Hundreds of people marched through the Logan Square neighborhood in Chicago on Friday evening, calling for overhauls to the city’s police department after the fatal shooting of 13-year-old Adam Toledo by a police officer in March.

Holding signs reading “Justicia Para Adam” and “We are Adam, defund the police,” a large crowd listened as speakers denounced the Chicago Police Department and Mayor Lori Lightfoot.

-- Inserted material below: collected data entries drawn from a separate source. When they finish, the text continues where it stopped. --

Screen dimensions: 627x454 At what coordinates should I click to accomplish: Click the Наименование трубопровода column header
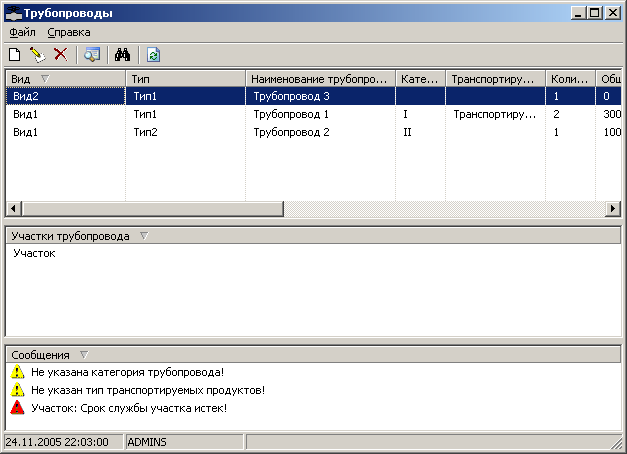[x=320, y=78]
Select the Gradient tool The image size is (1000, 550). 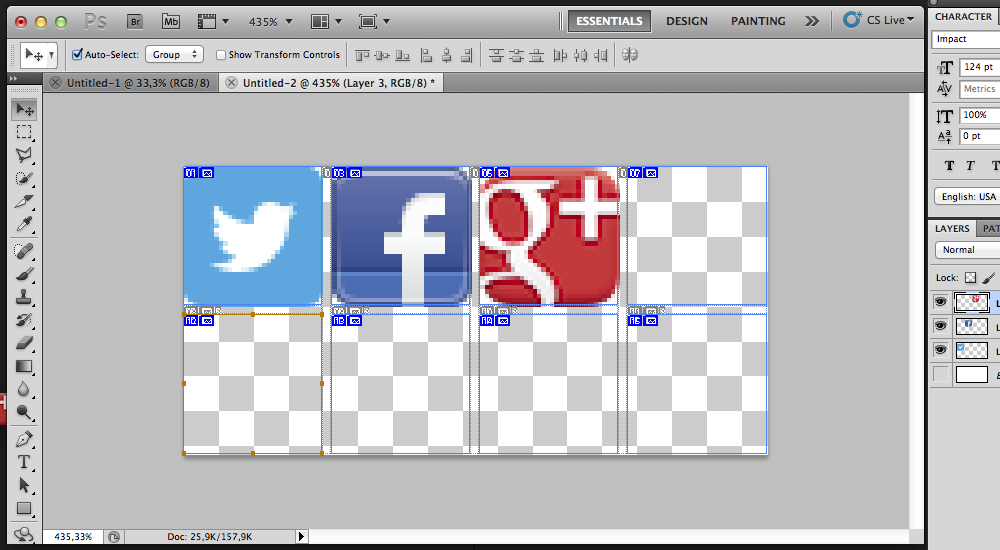coord(24,367)
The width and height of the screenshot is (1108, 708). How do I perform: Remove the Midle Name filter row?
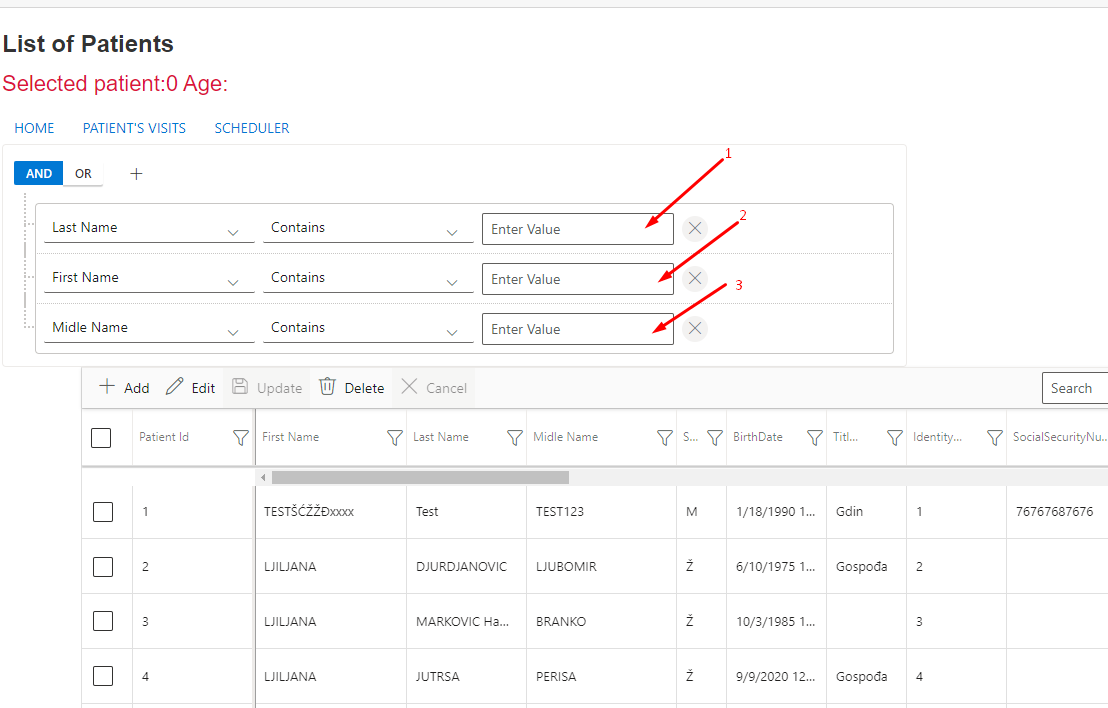point(695,329)
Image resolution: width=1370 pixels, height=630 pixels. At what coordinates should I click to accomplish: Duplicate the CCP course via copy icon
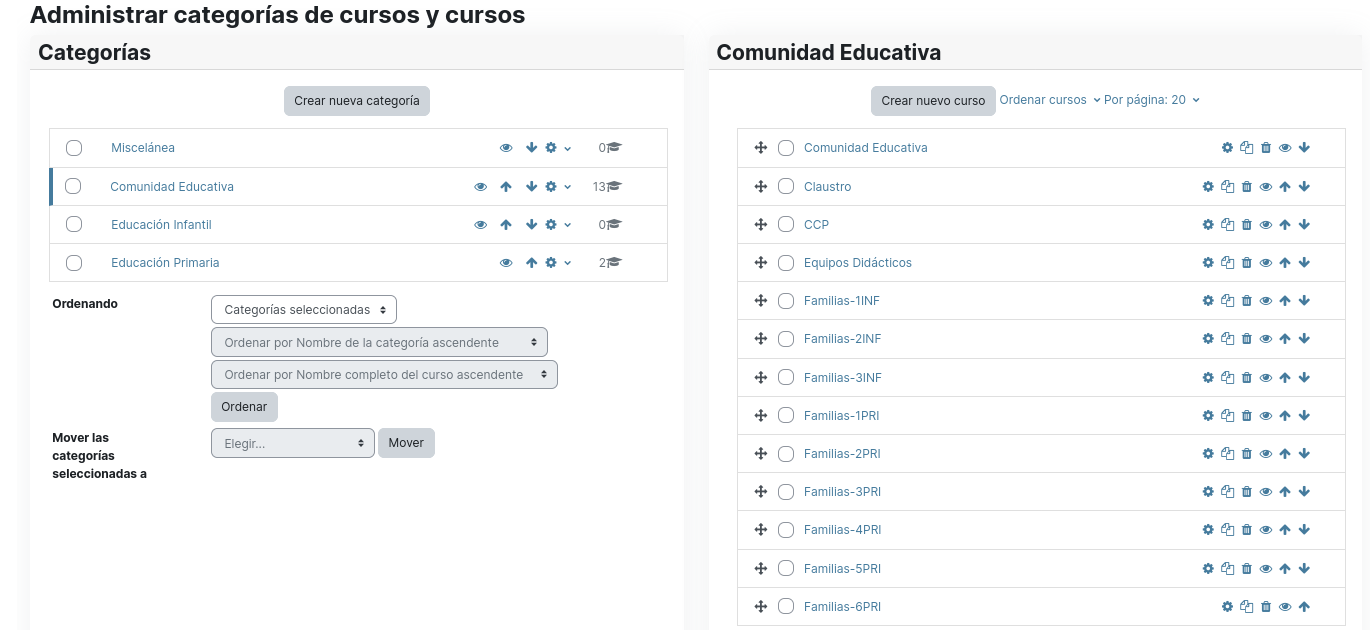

Adam was shot and killed by a police officer, Eric E. Stillman, 34, in the early hours of March 29. In video of the shooting, released Thursday by an independent city agency that investigates police conduct, Adam is chased down an alley by a white police officer, who orders him to stop and show his hands. An analysis of the video, slowing down events that took place in the space of a second, shows the boy then appearing to toss a handgun nearby and raising his hands in the air, just before the officer shoots him in the chest.

Jasmin Cardenas, who attended the march with her two small children, cried as she stood holding a sign supporting Adam and his family. She lives in Little Village, the predominantly Latino neighborhood where Adam was killed, and runs an after-school arts program that once worked with children at Gary Elementary, where Adam was a student.

The neighborhood is sorely lacking in services for children and teenagers, she said, and needs nurses in the schools and more art programs to keep young people busy.

“I’m just in shock at how many of us made mistakes and we’re still here,” Cardenas said. “He did all the right things. He put his hands up, and he still got shot.”

With renewed national attention on police conduct amid the Derek Chauvin trial in Minneapolis, demonstrations also took place beyond Chicago on Friday night.

In the Minneapolis suburb of Brooklyn Center, Minnesota, protests continued in front of that city’s police department for a sixth straight night following an officer’s fatal shooting of a 20-year-old motorist, Daunte Wright.

Protesters occasionally threw bottles of water and pushed up against a fence in front of the Police Department. Police fired a volley of pepper spray, rubber bullets and grenades that made a loud bang into the crowd, injuring several people and briefly setting the umbrella that one protester had used to block pepper spray on fire. There was no curfew Friday, but police declared the assembly unlawful before running at the crowd just after 10 p.m., making dozens of arrests.

In Chicago, speakers addressed a crowd in a large neighborhood park at the beginning of the rally, calling for defunding of the police and for measures like rent control to be enacted. At the mention of Lightfoot by one of the speakers, the crowd booed loudly.

“Our goal is to not let people forget and keep being active,” said Maximo Rodriguez, who said he had been involved in social justice causes since 1985, when he was a student at the University of Illinois at Chicago. “The problem isn’t us, it’s the police. Whenever they’re around, there’s a chance for violence.”

Evelene Certa, 13, of suburban Berwyn, has been going to protests with her family her entire life, she said. “This one, it’s a kid my age,” she said, before pausing to gather herself. “It could’ve happened to me. It really changes my point of view.”